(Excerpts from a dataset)
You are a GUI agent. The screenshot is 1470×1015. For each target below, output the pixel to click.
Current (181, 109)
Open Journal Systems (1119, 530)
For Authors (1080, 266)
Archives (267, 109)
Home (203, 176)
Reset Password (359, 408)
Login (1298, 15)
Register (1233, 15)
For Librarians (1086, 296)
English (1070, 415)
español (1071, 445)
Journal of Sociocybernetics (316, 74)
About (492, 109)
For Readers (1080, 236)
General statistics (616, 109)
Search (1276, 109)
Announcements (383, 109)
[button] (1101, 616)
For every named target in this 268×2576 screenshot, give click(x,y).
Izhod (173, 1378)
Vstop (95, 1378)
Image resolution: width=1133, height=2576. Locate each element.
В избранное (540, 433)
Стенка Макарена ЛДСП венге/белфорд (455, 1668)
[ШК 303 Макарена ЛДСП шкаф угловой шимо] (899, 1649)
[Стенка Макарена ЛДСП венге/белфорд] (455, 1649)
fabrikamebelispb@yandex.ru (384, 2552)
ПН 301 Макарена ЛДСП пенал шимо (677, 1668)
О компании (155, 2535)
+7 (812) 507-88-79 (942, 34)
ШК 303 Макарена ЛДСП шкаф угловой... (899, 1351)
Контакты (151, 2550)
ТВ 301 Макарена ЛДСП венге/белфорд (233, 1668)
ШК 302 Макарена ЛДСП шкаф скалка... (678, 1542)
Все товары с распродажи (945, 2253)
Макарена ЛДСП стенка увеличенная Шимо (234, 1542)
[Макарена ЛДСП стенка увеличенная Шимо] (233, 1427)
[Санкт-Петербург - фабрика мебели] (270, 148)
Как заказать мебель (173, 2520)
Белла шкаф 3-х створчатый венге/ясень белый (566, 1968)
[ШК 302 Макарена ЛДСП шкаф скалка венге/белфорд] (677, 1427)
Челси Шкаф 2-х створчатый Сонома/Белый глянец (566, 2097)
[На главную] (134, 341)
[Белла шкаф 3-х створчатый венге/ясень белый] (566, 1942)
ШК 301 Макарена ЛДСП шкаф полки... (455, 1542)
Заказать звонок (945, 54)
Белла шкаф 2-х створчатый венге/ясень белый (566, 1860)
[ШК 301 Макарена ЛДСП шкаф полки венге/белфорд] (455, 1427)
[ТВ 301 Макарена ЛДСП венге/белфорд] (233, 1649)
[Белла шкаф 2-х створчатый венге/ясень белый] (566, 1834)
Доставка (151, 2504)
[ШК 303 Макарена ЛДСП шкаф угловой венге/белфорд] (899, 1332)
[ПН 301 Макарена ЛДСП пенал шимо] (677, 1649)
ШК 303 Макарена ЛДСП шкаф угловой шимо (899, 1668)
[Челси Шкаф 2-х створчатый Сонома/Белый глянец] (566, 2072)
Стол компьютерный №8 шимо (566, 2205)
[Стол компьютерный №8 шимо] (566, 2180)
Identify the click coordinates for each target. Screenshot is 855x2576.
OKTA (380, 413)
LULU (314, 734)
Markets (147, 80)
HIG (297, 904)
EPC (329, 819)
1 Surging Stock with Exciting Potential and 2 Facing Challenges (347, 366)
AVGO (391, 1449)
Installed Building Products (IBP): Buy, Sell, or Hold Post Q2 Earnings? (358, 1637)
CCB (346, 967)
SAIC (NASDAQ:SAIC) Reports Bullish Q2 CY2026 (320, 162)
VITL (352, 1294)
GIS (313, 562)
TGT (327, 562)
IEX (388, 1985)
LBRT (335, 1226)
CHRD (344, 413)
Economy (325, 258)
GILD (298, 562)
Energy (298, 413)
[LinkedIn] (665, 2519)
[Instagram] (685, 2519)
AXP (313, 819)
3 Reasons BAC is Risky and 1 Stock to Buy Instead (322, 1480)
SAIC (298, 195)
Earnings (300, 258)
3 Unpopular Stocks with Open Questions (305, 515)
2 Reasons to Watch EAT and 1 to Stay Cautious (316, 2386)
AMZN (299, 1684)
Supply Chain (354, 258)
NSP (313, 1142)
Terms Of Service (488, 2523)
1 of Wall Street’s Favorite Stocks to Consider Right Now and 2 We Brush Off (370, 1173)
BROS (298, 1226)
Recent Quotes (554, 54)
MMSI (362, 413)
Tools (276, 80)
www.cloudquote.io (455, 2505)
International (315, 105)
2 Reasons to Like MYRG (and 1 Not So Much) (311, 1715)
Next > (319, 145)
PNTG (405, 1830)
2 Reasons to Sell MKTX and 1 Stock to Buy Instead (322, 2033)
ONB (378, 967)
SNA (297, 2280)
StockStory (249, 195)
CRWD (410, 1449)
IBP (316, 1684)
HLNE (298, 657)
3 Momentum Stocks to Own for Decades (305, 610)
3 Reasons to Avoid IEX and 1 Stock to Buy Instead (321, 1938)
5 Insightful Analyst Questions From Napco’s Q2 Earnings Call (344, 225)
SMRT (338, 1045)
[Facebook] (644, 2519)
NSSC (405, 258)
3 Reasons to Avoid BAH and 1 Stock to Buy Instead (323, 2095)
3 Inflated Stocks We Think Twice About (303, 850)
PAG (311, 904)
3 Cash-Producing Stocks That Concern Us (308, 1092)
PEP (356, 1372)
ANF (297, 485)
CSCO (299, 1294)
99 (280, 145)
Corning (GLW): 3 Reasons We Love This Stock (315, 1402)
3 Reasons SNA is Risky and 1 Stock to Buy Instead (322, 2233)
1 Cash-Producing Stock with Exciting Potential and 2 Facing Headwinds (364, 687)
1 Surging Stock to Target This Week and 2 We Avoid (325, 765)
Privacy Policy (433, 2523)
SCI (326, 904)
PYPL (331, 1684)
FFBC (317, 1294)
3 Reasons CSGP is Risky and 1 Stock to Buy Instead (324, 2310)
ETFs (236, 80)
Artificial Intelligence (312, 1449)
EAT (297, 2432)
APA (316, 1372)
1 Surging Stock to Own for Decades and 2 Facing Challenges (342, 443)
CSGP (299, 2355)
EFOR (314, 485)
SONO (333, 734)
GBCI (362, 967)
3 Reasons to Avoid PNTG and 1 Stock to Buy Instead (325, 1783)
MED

» **GOAL OF THE EXERCISE**
Nothing should be returned except the lines from the first line of the data above through the line with "Макарена ЛДСП стенка увеличенная Шимо (234, 1542)", each one exact.

» **WRITTEN SOLUTION**
You are a GUI agent. The screenshot is 1470×1015. For each target below, output the pixel to click.
Current (181, 109)
Open Journal Systems (1119, 530)
For Authors (1080, 266)
Archives (267, 109)
Home (203, 176)
Reset Password (359, 408)
Login (1298, 15)
Register (1233, 15)
For Librarians (1086, 296)
English (1070, 415)
español (1071, 445)
Journal of Sociocybernetics (316, 74)
About (492, 109)
For Readers (1080, 236)
General statistics (616, 109)
Search (1276, 109)
Announcements (383, 109)
[button] (1101, 616)
For every named target in this 268×2576 screenshot, give click(x,y).
Izhod (173, 1378)
Vstop (95, 1378)
Image resolution: width=1133, height=2576. Locate each element.
В избранное (540, 433)
Стенка Макарена ЛДСП венге/белфорд (455, 1668)
[ШК 303 Макарена ЛДСП шкаф угловой шимо] (899, 1649)
[Стенка Макарена ЛДСП венге/белфорд] (455, 1649)
fabrikamebelispb@yandex.ru (384, 2552)
ПН 301 Макарена ЛДСП пенал шимо (677, 1668)
О компании (155, 2535)
+7 (812) 507-88-79 (942, 34)
ШК 303 Макарена ЛДСП шкаф угловой... (899, 1351)
Контакты (151, 2550)
ТВ 301 Макарена ЛДСП венге/белфорд (233, 1668)
ШК 302 Макарена ЛДСП шкаф скалка... (678, 1542)
Все товары с распродажи (945, 2253)
Макарена ЛДСП стенка увеличенная Шимо (234, 1542)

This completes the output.